# TESTO FORNITO
########################################

Ma quali sono le criticità a cui far fronte oggi in fatto di reimpiego delle acque reflue? «Principalmente la cattiva gestione degli impianti», spiega anche il professore Gaspare Viviani, docente di ingegneria sanitaria ambientale di Unipa. «Molti di quelli esistenti funzionano male, non rispettano i limiti. In più ci sono diverse criticità di assenza di impianti di depurazione o di assenza di collegamento alla rete fognaria degli impianti di depurazione esistenti. Questa cosa ci sta costando parecchio visto che siamo sotto procedura di infrazione da parte della Comunità europea e ci apprestiamo a pagare, e molto, per questa situazione». La soluzione, però, è semplice: «Realizzare gli impianti di depurazione e formare una scuola di gestori che siano all’altezza del servizio». Concentrandosi molto, insomma, anche sulla preparazione dei gestori. È d’accordo anche il professore Michele Torregrossa, secondo cui, «aspetti infrastrutturali a parte, bisogna anche riqualificare chi gestisce il servizio, che spesso non presenta competenza elevata». Per farlo è necessaria una formazione specifica di base, troppo spesso attribuita a figure operative che in realtà non hanno queste competenze.

########################################

# COMPITO
Prosegui il testo sul reimpiego delle acque reflue riportato sopra, riprendendo subito dopo la sua ultima frase.

# INFORMAZIONI

########################################

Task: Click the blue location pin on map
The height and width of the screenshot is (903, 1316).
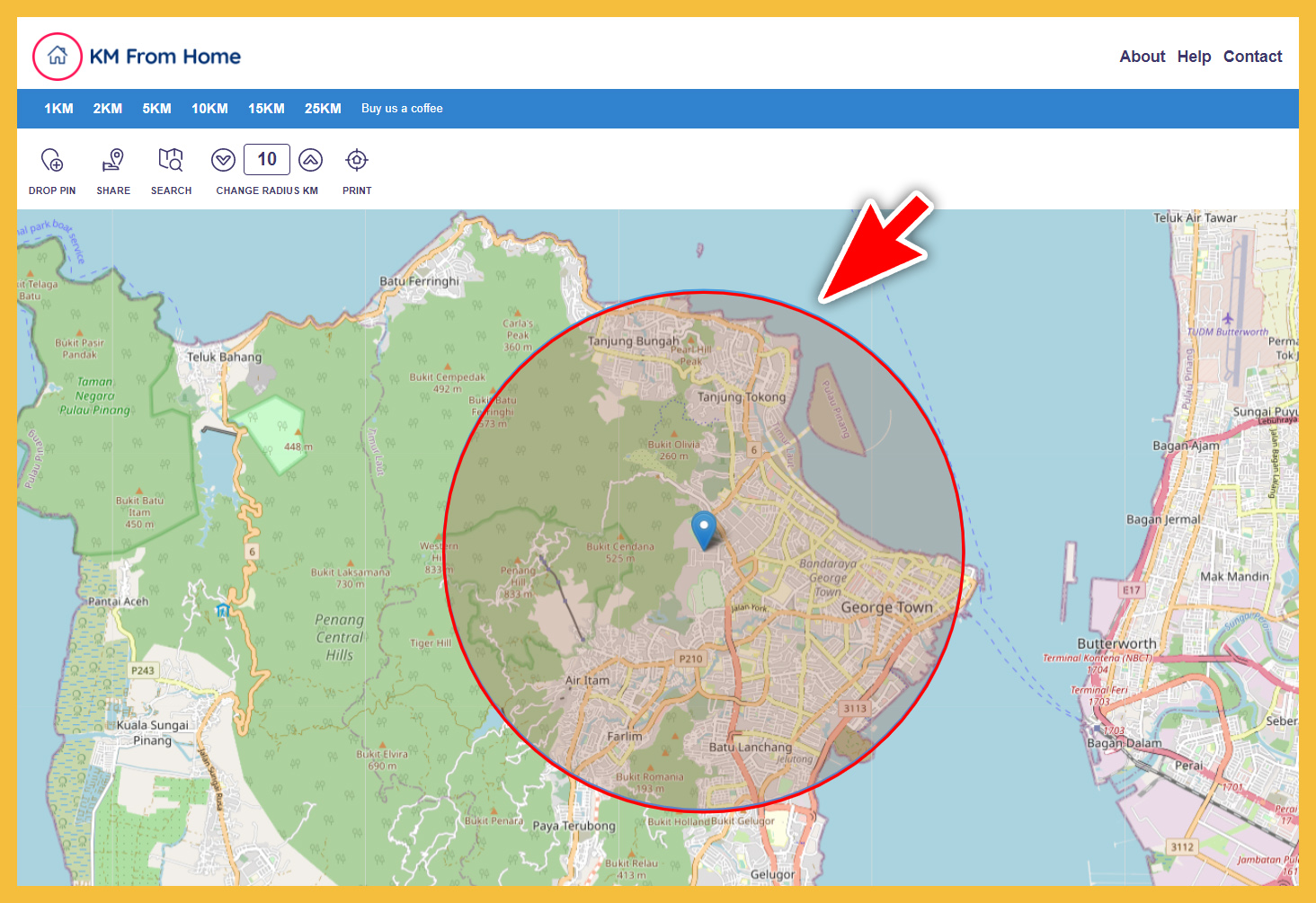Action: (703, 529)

########################################

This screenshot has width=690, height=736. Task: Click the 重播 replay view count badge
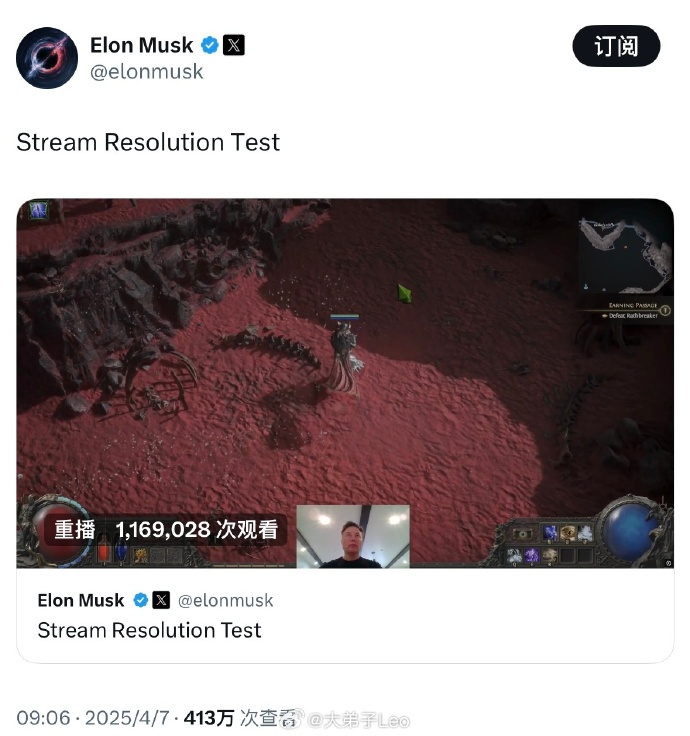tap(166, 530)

########################################

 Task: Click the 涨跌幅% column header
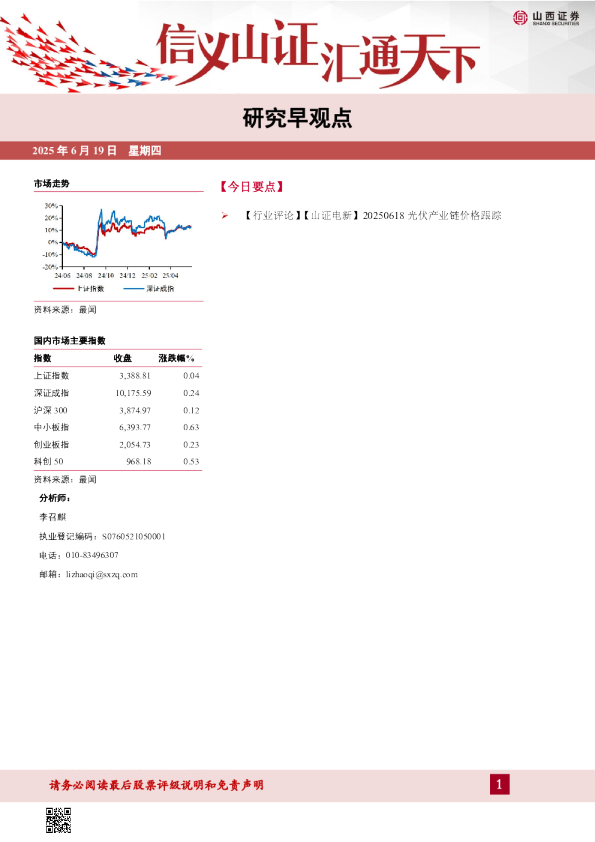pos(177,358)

########################################

# RISPOSTA
L’obiettivo, però, rimane uno solo, sempre lo stesso: la tutela della salute umana. «Oggi il pericolo più grande non è quello microbiologico, i batteri o i virus emergenti, ma quello chimico – avverte l’igienista Carmelo Maida – Il progresso è così veloce che ci troviamo immesse in natura una quantità di sostanze che dobbiamo poi inseguire tecnologicamente, adeguando gli impianti, per poi poterle togliere dall’acqua dove noi stessi le abbiamo messe. Questa è la sfida che ci aspetta: un adeguamento tecnologico per fronteggiare questa invasione chimica che sta caratterizzando questo nuovo millennio». Un adeguamento, questo, necessario secondo gli esperti e che avrà probabilmente un costo inferiore rispetto a quanto spendiamo per curare le persone che si ammalano a causa di patologie correlate all’acqua. «Io preferisco puntare sulla prevenzione», conclude Maida.